(Saved entries)

------------------------

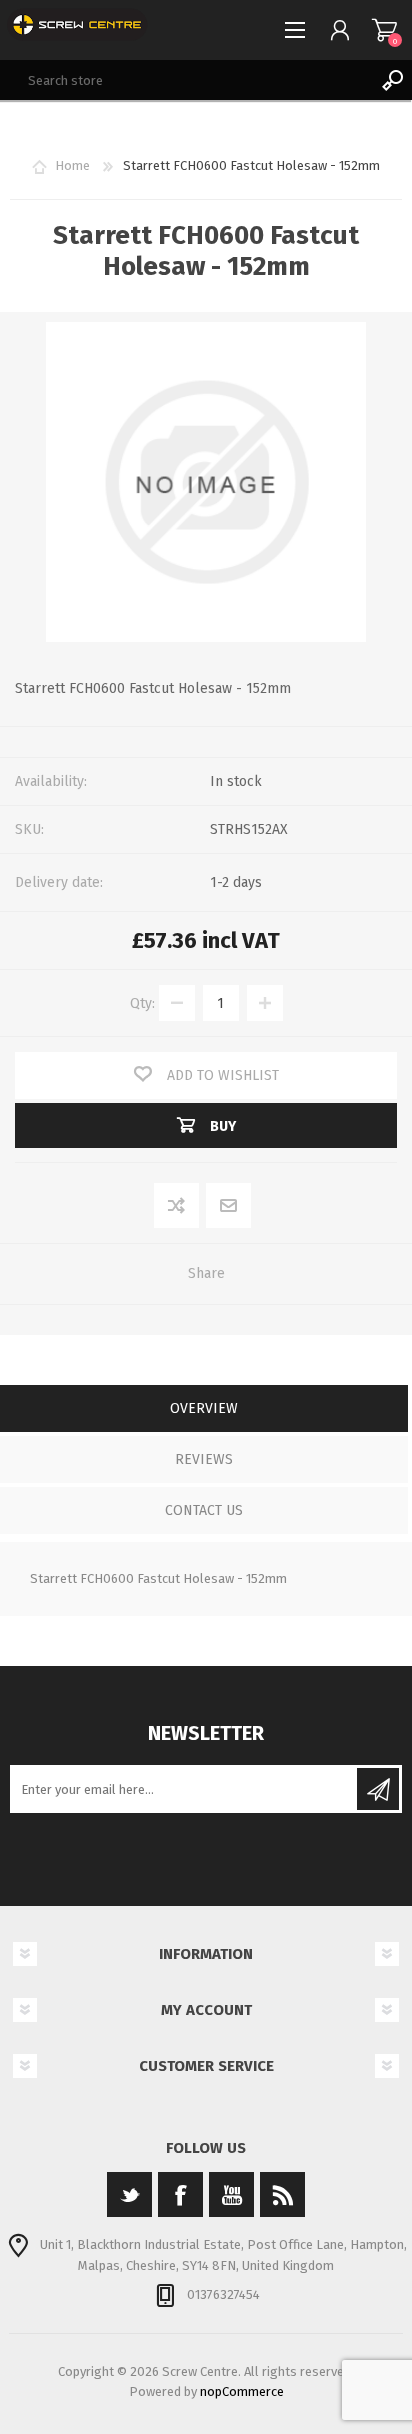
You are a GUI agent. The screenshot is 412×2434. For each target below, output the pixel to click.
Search (392, 80)
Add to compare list (177, 1206)
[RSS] (282, 2194)
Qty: (142, 1003)
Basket (384, 30)
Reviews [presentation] (204, 1459)
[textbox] (186, 80)
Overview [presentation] (204, 1408)
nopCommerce (242, 2391)
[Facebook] (180, 2194)
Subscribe (378, 1789)
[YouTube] (231, 2194)
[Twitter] (129, 2194)
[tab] (204, 1410)
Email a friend (229, 1206)
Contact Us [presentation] (204, 1510)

------------------------

▶ [WHAT TO WORK ON]
Quote exactly and only the lines from the one holding "[Facebook] (180, 2194)" through the end of the data.

▶ [ANSWER SECTION]
[Facebook] (180, 2194)
Subscribe (378, 1789)
[YouTube] (231, 2194)
[Twitter] (129, 2194)
[tab] (204, 1410)
Email a friend (229, 1206)
Contact Us [presentation] (204, 1510)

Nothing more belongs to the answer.